Exercise details:
Can you rewrite the records from the line with "Click the dark blue Other reasons bar" to the line with "Action: coord(461,356)", requests included, offsetting every coordinate in the answers by 138?

(Records for locating displayed items)
=======
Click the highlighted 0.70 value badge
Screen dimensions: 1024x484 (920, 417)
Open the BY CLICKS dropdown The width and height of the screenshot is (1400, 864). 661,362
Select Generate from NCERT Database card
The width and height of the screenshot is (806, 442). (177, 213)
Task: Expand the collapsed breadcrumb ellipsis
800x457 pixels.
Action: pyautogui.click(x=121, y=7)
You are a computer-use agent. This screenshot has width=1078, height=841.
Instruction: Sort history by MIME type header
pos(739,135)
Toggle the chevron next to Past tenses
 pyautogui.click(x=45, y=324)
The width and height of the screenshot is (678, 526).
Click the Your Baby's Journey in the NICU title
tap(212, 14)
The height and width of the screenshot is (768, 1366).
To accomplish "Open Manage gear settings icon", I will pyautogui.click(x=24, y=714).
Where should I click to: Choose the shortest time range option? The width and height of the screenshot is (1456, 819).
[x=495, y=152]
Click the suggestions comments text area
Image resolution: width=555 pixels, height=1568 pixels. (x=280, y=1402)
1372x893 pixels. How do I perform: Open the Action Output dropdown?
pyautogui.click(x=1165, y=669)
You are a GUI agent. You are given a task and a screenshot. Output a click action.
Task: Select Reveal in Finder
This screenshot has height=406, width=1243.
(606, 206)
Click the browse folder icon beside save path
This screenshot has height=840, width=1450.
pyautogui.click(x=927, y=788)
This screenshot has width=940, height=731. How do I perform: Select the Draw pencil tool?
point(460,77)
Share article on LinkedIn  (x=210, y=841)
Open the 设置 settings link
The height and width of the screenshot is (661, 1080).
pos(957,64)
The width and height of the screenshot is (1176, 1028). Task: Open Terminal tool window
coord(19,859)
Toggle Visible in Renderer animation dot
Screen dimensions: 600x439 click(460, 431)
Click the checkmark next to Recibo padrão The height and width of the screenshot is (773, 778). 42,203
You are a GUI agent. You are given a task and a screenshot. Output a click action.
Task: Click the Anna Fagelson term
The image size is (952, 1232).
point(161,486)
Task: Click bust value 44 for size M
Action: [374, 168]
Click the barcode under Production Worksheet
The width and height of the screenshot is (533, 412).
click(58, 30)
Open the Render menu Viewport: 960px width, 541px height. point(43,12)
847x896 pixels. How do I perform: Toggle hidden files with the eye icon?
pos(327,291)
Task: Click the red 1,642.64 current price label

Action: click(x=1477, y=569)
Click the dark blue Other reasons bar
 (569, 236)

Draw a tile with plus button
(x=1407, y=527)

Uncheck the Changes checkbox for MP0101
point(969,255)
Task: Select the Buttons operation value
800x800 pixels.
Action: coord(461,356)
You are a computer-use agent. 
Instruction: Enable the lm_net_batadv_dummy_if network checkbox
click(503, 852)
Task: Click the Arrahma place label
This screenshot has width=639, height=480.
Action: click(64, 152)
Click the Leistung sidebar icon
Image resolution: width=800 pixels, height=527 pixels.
=======
Expected output:
Click the dark blue Other reasons bar
 (707, 374)

Draw a tile with plus button
(x=1545, y=665)

Uncheck the Changes checkbox for MP0101
point(1107,393)
Task: Select the Buttons operation value
800x800 pixels.
Action: coord(599,494)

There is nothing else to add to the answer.